### WHAT THE EXERCISE ASKS
Repeat the entries in full. Each line must match exactly.

INPUT DATA section start

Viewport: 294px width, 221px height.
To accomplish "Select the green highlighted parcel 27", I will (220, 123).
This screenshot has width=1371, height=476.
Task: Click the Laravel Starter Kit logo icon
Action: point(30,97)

INPUT DATA section end

### SOLVED EXERCISE
Viewport: 294px width, 221px height.
To accomplish "Select the green highlighted parcel 27", I will (220, 123).
This screenshot has width=1371, height=476.
Task: Click the Laravel Starter Kit logo icon
Action: point(30,97)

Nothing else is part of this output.